# GIVEN PASSAGE:
Essay

Painted Ladies

Christina Rossetti versus the male gaze.

BY Rachel Vorona Cote

Originally Published: July 23, 2018
Collage illustration for Christina Rossetti feature.
Illustration by Nathan Kawanishi.

In 1856, the 26-year-old English poet Christina Rossetti wrote “In an Artist's Studio,” a sonnet in which she contemplates the intimate yet alienating workspace of male artists. Rossetti suggests that these studios crackle with the kind of desire that poisons the creative kinship between painter and subject because the female body isn’t so much honored as exploited. She describes the artist’s muse as a diminished vessel for male fantasy: “Not as she is, but was when hope shone bright; / Not as she is, but as she fills his dream.”

# MATERIAL SUPPLIED:
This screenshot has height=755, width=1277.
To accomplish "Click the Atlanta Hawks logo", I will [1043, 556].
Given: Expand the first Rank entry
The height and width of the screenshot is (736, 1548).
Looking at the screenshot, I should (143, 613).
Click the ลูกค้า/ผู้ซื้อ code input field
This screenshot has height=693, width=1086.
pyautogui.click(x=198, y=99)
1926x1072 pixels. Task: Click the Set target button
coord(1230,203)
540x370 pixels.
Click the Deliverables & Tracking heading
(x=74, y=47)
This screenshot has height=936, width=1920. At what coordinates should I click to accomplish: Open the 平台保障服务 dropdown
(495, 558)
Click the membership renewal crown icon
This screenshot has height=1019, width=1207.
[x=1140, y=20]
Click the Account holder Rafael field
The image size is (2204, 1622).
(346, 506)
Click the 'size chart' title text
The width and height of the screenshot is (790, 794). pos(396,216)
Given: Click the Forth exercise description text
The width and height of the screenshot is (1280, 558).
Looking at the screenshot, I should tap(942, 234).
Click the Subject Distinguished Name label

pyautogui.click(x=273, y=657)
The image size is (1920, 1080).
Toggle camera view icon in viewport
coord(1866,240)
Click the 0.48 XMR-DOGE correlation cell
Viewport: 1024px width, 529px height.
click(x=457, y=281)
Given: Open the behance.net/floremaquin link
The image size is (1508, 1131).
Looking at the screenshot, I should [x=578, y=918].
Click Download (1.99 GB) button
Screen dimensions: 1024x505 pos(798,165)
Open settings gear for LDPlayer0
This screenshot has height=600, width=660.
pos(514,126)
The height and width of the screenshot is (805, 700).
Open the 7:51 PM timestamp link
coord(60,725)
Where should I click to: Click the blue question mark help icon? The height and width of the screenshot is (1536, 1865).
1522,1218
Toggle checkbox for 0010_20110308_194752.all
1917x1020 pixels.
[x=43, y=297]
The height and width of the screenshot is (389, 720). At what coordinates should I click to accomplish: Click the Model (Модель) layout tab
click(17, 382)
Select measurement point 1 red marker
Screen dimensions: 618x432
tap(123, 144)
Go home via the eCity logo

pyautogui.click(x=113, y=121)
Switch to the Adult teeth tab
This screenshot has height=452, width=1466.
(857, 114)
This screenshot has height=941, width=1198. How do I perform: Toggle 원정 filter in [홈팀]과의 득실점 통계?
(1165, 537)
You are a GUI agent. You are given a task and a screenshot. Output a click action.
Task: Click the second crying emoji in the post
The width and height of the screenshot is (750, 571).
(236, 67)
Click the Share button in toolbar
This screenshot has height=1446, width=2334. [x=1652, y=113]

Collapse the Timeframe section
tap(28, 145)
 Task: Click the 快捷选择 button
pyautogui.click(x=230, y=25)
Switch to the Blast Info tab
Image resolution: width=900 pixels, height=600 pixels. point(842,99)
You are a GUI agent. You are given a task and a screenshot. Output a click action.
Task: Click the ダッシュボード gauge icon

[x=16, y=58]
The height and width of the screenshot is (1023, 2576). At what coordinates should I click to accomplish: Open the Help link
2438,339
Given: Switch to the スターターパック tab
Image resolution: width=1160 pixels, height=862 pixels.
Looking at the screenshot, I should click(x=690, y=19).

# PROBLEMS:
[1] Please reproduce verbatim everything in the Rossetti essay from "Christina Rossetti versus" down to "by Nathan Kawanishi.".
[2] Render everything in the records from the line containing "The height and width of the screenshot is (805, 700)." down to the last line of the records as a JSON list of strings, one string per line, leaving out blank lines.

# SOLUTIONS TO THE PROBLEMS:
[1]
Christina Rossetti versus the male gaze.

BY Rachel Vorona Cote

Originally Published: July 23, 2018
Collage illustration for Christina Rossetti feature.
Illustration by Nathan Kawanishi.

[2]
[
  "The height and width of the screenshot is (805, 700).",
  "Open the 7:51 PM timestamp link",
  "coord(60,725)",
  "Where should I click to: Click the blue question mark help icon? The height and width of the screenshot is (1536, 1865).",
  "1522,1218",
  "Toggle checkbox for 0010_20110308_194752.all",
  "1917x1020 pixels.",
  "[x=43, y=297]",
  "The height and width of the screenshot is (389, 720). At what coordinates should I click to accomplish: Click the Model (Модель) layout tab",
  "click(17, 382)",
  "Select measurement point 1 red marker",
  "Screen dimensions: 618x432",
  "tap(123, 144)",
  "Go home via the eCity logo",
  "pyautogui.click(x=113, y=121)",
  "Switch to the Adult teeth tab",
  "This screenshot has height=452, width=1466.",
  "(857, 114)",
  "This screenshot has height=941, width=1198. How do I perform: Toggle 원정 filter in [홈팀]과의 득실점 통계?",
  "(1165, 537)",
  "You are a GUI agent. You are given a task and a screenshot. Output a click action.",
  "Task: Click the second crying emoji in the post",
  "The width and height of the screenshot is (750, 571).",
  "(236, 67)",
  "Click the Share button in toolbar",
  "This screenshot has height=1446, width=2334. [x=1652, y=113]",
  "Collapse the Timeframe section",
  "tap(28, 145)",
  " Task: Click the 快捷选择 button",
  "pyautogui.click(x=230, y=25)",
  "Switch to the Blast Info tab",
  "Image resolution: width=900 pixels, height=600 pixels. point(842,99)",
  "You are a GUI agent. You are given a task and a screenshot. Output a click action.",
  "Task: Click the ダッシュボード gauge icon",
  "[x=16, y=58]",
  "The height and width of the screenshot is (1023, 2576). At what coordinates should I click to accomplish: Open the Help link",
  "2438,339",
  "Given: Switch to the スターターパック tab",
  "Image resolution: width=1160 pixels, height=862 pixels.",
  "Looking at the screenshot, I should click(x=690, y=19)."
]